Akhilesh Pillalamarri
India’s Minister for External Affairs S. Jaishankar, March 29, 2023.Credit: Twitter/Dr. S. Jaishankar
The foreign policy of the United States is not adapting to the challenges of contemporary geopolitical trends throughout the world. In seeking to push for international alignment with its economic and security goals, U.S. policy has instead become counterproductive.
U.S. foreign policy has long sought to prevent any single power from dominating the Eurasian landmass, home to the majority of the world’s population and economic output. While there is no danger of this happening any time soon, U.S. foreign policy has recently alienated both friends and independent-minded allies such as Saudi Arabia, France, and Brazil.

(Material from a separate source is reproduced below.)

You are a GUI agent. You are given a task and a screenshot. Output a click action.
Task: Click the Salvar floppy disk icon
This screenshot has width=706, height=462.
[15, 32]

The worldview of the U.S. foreign policy establishment more closely resembles a legal court— w here rules are enforced, and lawbreakers punished in order to encourage compliance from other actors — than a royal court, with its give and take, in which courtiers form and dissolve alliances as needed. This can lead to inflexibility because diplomacy has traditionally been characterized by compromise and the pursuit of national interests. The fruits of this foreign policy have recently been described by the former U.S. Secretary of the Treasury Lawrence Summers as being “a bit lonely,” for the United States, “as those who seem much less on the right side of history are increasingly banding together in a whole range of structures.” Summers went on to add that “somebody from a developing country said to me, ‘What we get from China is an airport. What we get from the United States is a lecture.’”
Nonetheless, Summers, like much of the U.S. foreign policy establishment, clings to the notion that the United States is leading countries toward the right side of history, which presumably means a post-nationalist global order based on shared values and free trade.